MY legs feel like rocks again and still cold but I feel positive, the numbness you just get used to.
Janet x I’m happy as it’s my 65th tomorrow and I’m still here to tell the tale, I’m a lucky bunny!
I think I’m doing well dealing with this in that I have accepted it. I obviously have good and bad days. Days where I rant, days where I cry,days where I am a crabby old cow! However I do not think my husband is dealing well with it. I think he is in denial. He says he is not as he has put things in place to work at home 2 days a week after Christmas. Yet, whenever I mention IT, he just answers hmm and carries on with what he is doing. This is fairly true of the rest of the house (four sons) as well. Is this because they are male and have trouble articulating their feelings? As I’m the only female in the house I have difficulty working out whether or not this is a difference between the sexes or just expecting too much of them as far as understanding goes. Can anyone shed any light on this? Teresa xx
Your hubby sounds just like mine has been, but I took Karen’s advice and am slowly letting him in on how I and it feels, if you feel like crying, cry, if you want to rant, then rant and so on. It slowly dawns on them, well it is on my husband.I actually spoke to my son who is 25 as I’ve said before and asked him how he felt about it. I was really pleased by what he said quote " You’re my mum, I’m sorry you’ve got it, wish you hadn’t but it won’t kill you, so that’s ok" unquote. He knows I can’t do all that I used to do and in his quiet way he helps me by understanding and realises that my hubby just won’t talk about it. So I’ve just got to be patient and bide my time and at some point he will…I hope.
Thanks for the birthday wishes Karen, means a lot.
Janet x
P.S. Listen to what Karen has to say she makes sense.

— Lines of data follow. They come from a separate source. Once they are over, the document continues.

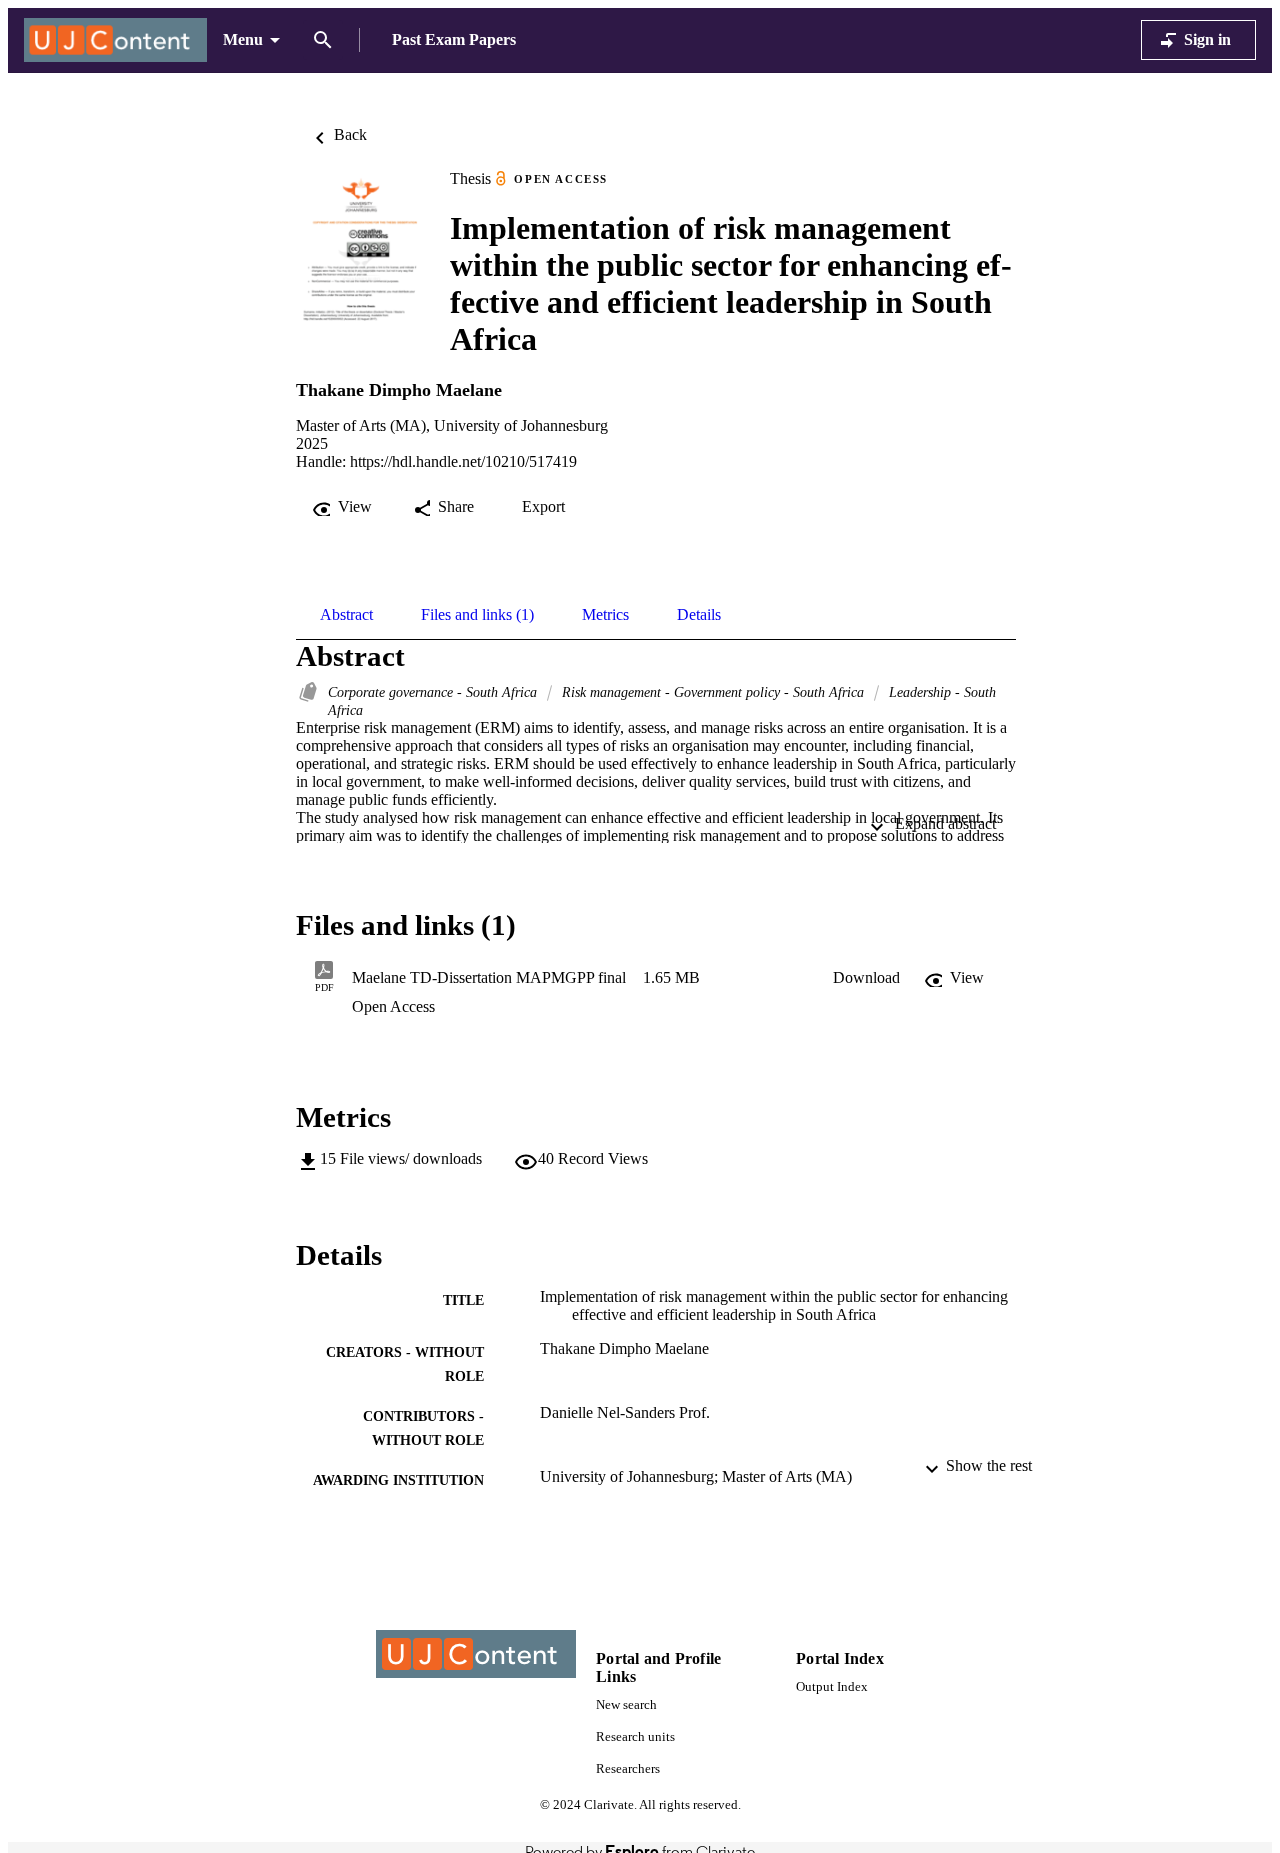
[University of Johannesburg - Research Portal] (115, 40)
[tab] (346, 615)
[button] (866, 978)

I wish I knew the answer to how to deal with the silent types. If all else fails, and it’s important to sort things out, professional help is probably the answer.

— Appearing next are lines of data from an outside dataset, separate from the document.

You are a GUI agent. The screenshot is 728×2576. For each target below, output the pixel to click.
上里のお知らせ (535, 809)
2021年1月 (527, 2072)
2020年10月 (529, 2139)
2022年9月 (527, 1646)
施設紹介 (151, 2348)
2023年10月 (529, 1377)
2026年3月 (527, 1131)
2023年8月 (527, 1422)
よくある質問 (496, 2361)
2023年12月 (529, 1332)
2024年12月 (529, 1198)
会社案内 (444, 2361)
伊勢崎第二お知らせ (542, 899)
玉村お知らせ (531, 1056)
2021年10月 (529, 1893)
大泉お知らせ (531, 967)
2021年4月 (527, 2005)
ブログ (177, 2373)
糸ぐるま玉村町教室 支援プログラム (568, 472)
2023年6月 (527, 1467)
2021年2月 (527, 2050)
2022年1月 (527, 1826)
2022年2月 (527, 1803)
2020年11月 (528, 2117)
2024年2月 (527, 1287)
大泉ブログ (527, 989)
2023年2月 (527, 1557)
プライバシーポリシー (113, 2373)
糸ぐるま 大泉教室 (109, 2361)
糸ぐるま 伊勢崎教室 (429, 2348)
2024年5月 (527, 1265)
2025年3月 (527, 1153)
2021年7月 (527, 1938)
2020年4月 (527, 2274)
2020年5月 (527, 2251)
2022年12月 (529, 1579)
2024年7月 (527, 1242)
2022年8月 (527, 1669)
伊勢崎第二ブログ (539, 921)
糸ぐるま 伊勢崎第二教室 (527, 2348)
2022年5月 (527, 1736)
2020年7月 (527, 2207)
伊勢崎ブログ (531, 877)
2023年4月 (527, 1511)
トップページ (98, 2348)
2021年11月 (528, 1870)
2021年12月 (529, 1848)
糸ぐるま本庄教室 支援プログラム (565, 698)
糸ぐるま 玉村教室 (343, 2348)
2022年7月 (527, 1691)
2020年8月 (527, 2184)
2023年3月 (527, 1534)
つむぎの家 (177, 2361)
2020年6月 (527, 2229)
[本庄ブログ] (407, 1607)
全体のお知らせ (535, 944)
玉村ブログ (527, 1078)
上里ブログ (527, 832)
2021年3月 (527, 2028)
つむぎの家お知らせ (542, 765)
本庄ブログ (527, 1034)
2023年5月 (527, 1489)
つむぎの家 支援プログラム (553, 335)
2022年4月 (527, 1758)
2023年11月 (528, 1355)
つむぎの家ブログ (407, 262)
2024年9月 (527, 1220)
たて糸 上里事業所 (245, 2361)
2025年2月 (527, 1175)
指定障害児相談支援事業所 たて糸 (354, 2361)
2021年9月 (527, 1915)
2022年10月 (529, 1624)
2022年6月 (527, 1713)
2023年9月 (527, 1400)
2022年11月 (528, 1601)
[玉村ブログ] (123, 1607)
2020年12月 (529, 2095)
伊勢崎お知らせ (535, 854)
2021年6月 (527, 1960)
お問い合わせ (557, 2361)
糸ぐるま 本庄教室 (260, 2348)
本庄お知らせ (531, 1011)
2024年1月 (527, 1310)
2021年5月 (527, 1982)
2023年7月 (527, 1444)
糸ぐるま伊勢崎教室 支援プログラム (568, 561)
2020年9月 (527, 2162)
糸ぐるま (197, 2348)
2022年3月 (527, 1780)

Thought I’d share a little laugh with you all. I had contacted OT and they very kindly said I could have a bath seat, one that goes up and down. I decided instead of having a shower ( something I’ve had to do as I cannot sit upright in a bath without sliding backwards). This particular day my hubby lowered the bath seat into the bath, I sat on the seat pressed the button and lowered myself into the lovely water. It was heaven. When I’d finished I pushed the button to bring myself up and nothing happened. I was stuck!!! I called hubby, he tried the button, still wouldn’t work. Nothing for it somehow I had to get out of the bath. Trouble was my strength is not great and then I started laughing and laughing, that is between saying please, please don’t call the fire brigade. With the assistance of hubby I finally got out totally exhausted, sat on the edge of the bath and said, thats it, showers only for me!
I hope you can imagine the picture I made in trying to get out of the bath and have a jolly good laugh, just as I did, trouble was I was totally zonked out for the rest of the day.